Q: Can I do notching for trees right after planting to increase the number of feathers?
Yes, if you get trees from nursery with a little number of branches (feathers), you can use notching to induce branching. This is mainly important for trees intended for high-density training systems (e.g. tall spindle) and to avoid or reduce the chances of blind wood. Younger trees are more responsive to notching than older trees. You can use a hacksaw or a small knife to cause a notch above the bud as shown in the image attached. In notching, we remove a very small piece of bark without hurting/damaging the wood. This promotes branching by disturbing the hormone (auxin) that prevents the formation of lateral shoots.
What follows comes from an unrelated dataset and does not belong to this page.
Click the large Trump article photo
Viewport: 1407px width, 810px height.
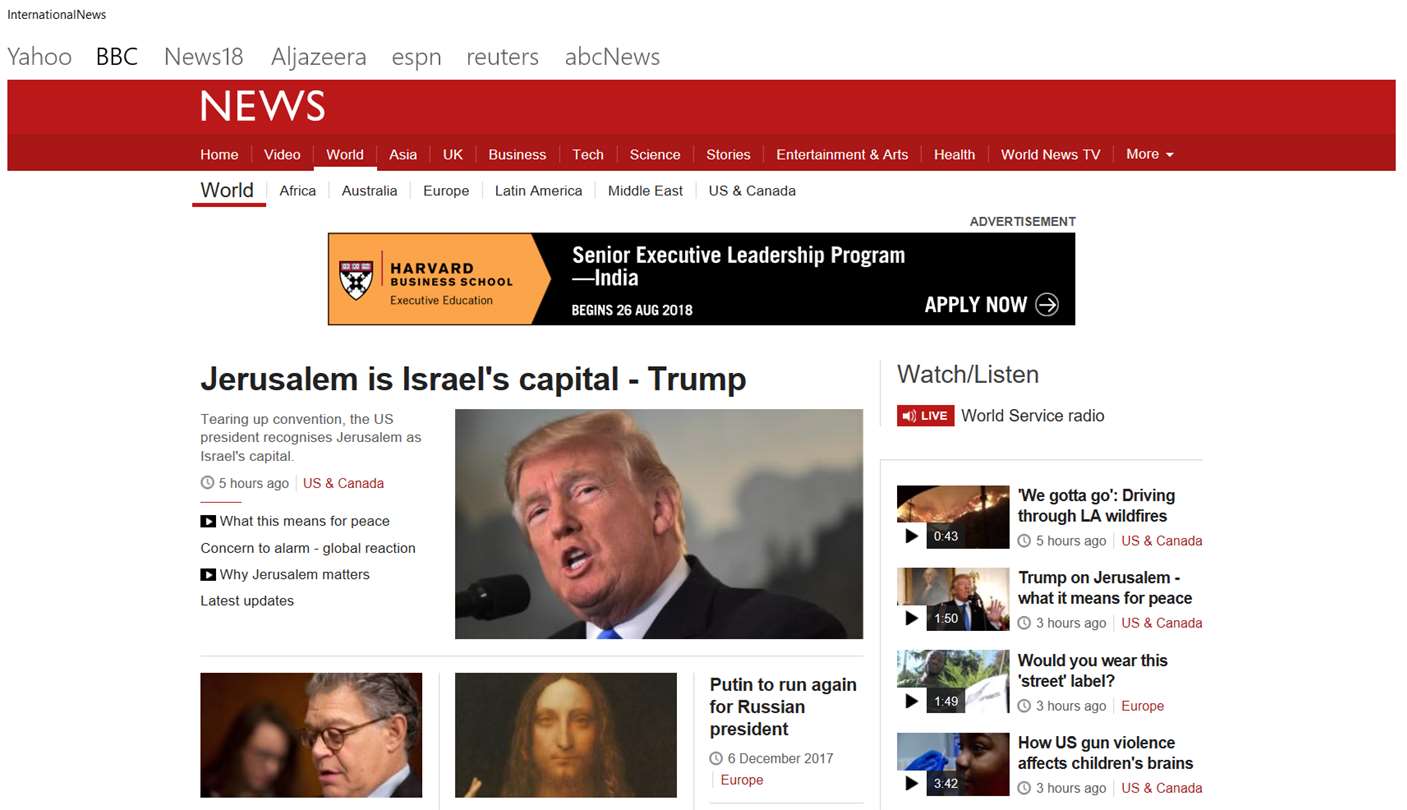point(659,524)
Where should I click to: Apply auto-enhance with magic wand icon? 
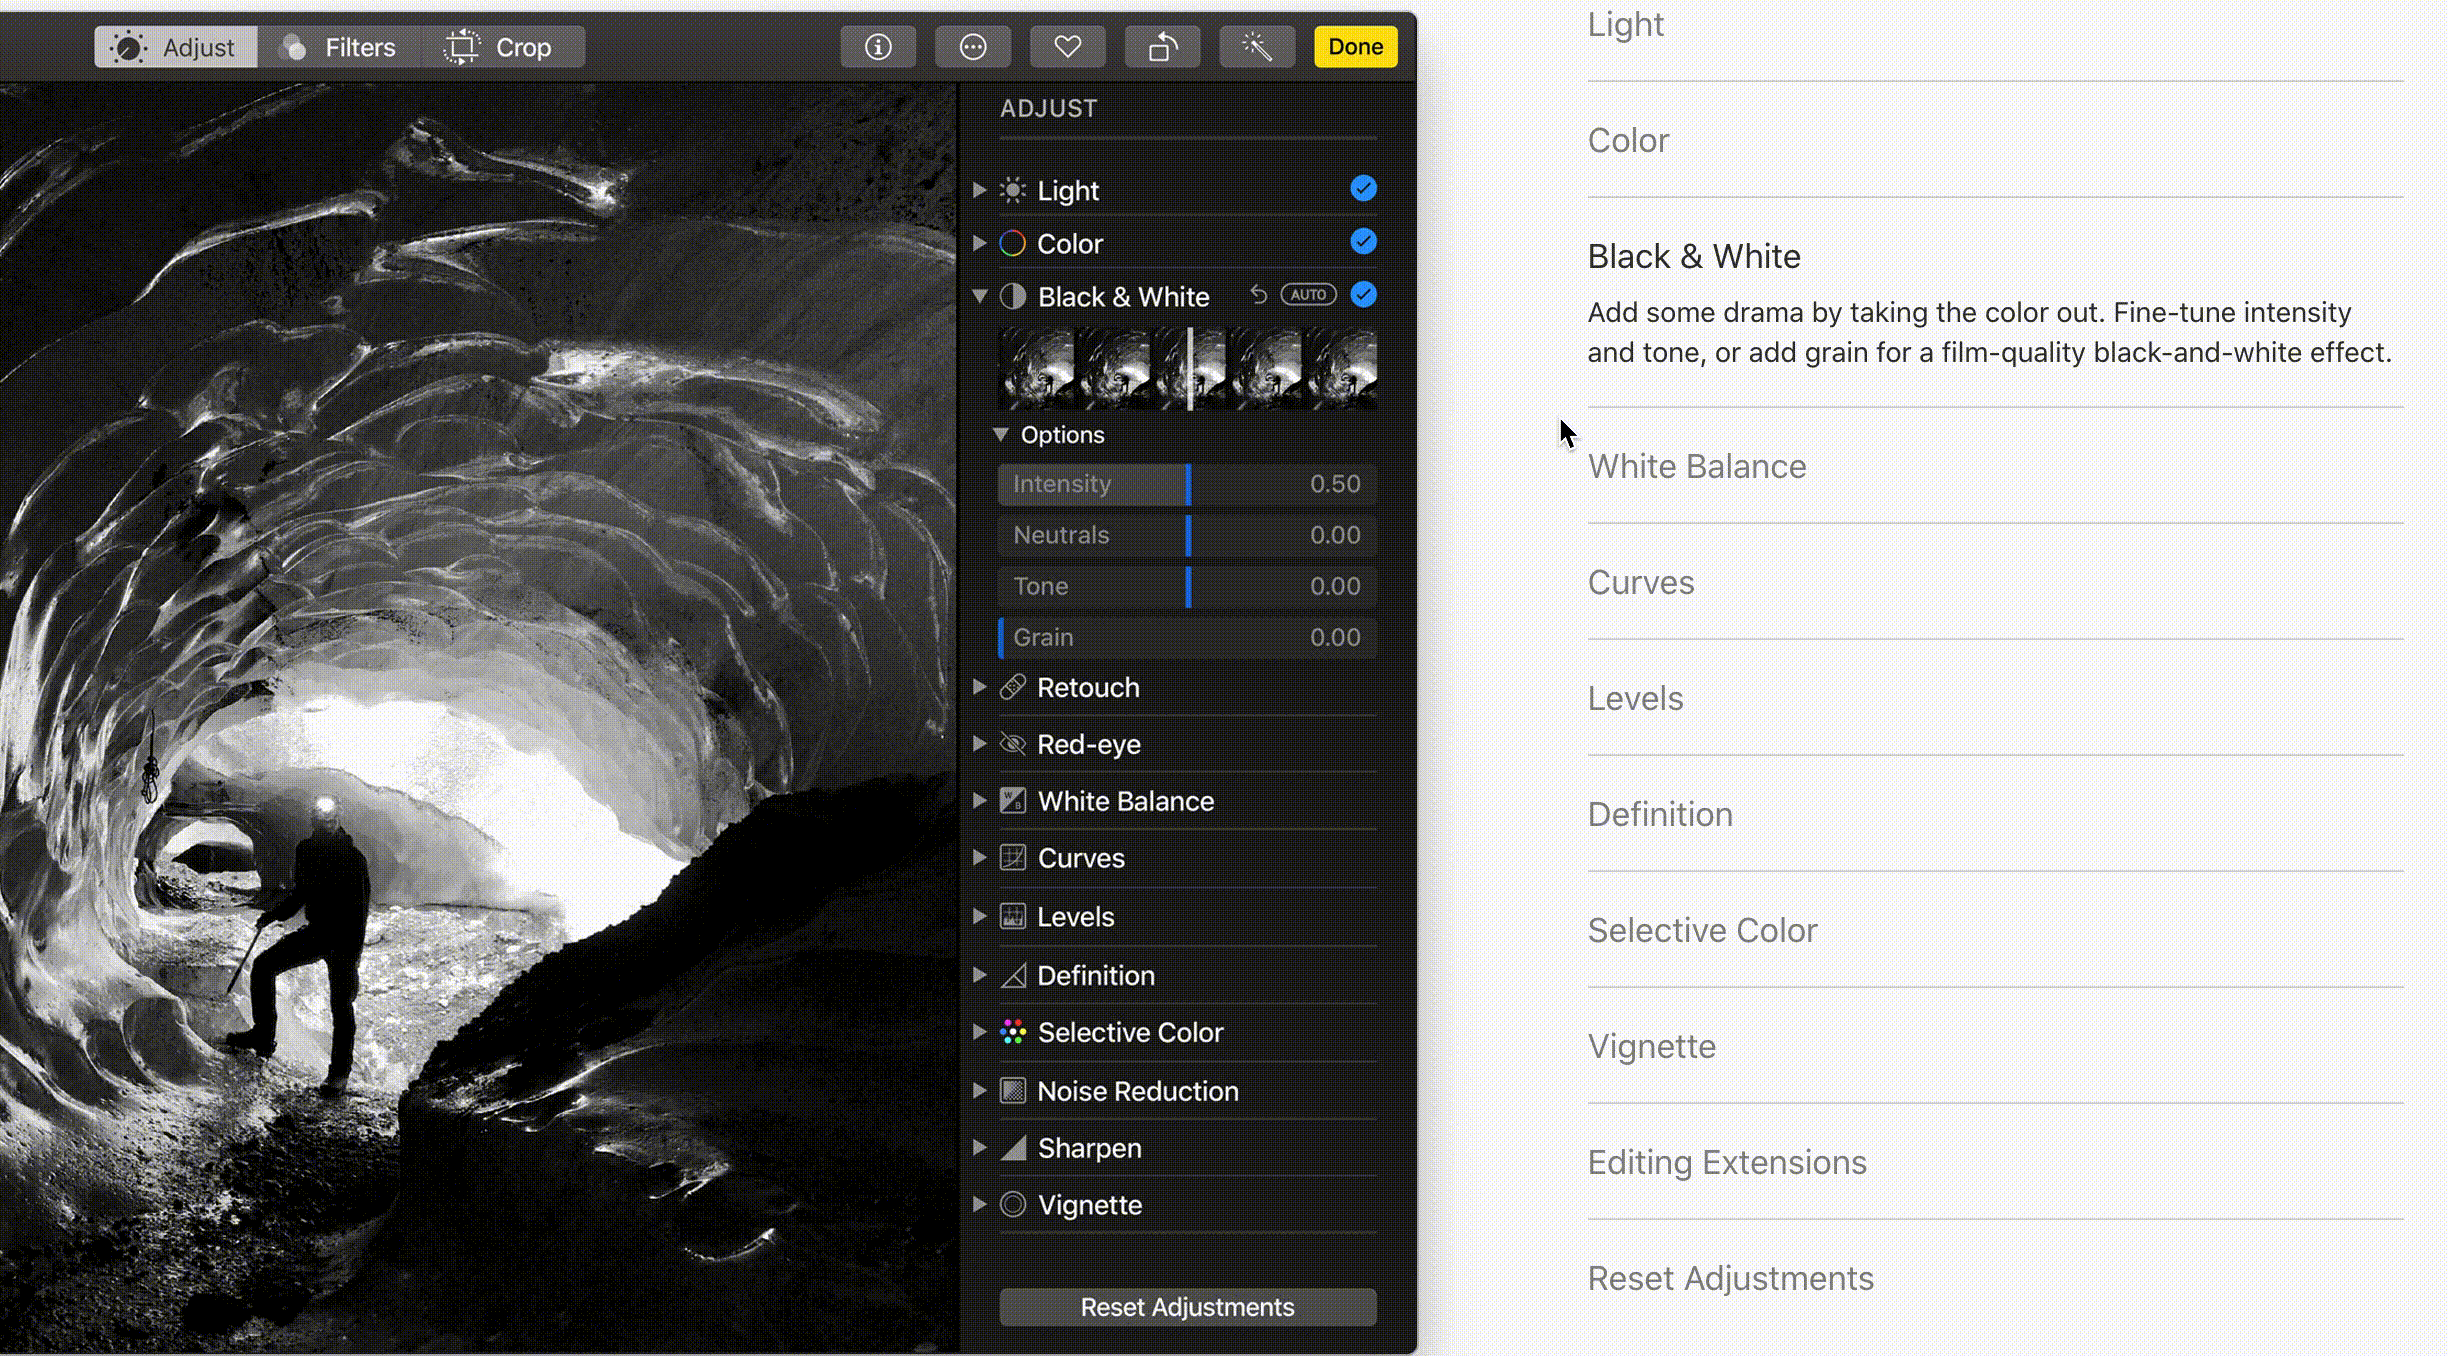click(1257, 47)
You should mainly target the area between 30-60 inches above the soil surface for notching. Although you can start notching directly after planting, waiting until new shoots are between 1-3 inches long would be better as you can easily distinguish the buds that failed to break.
Q. Does applying PGRs to the notched area increase branching in the newly planted trees?
That’s right. You may consider adding a 6-BA compound (e.g. Promalin) to the notched area by using a high concentration (12 oz in 5 gallons of water) and a backpack sprayer. Other researchers even suggested mixing Promalin and Maxcel and spraying them together to induce branching and enhance the growth of the new shoots. To do so, you need to mix 5 tablespoons of Maxcel, 1.5 tablespoons of Promalin and 2.4 ml of Regulaid (a surfactant) in a 1-quart spray bottle and spray it as a mist to the notched area. This will enhance branching significantly.
Q. Is notching and PGR applications effective with older apple trees?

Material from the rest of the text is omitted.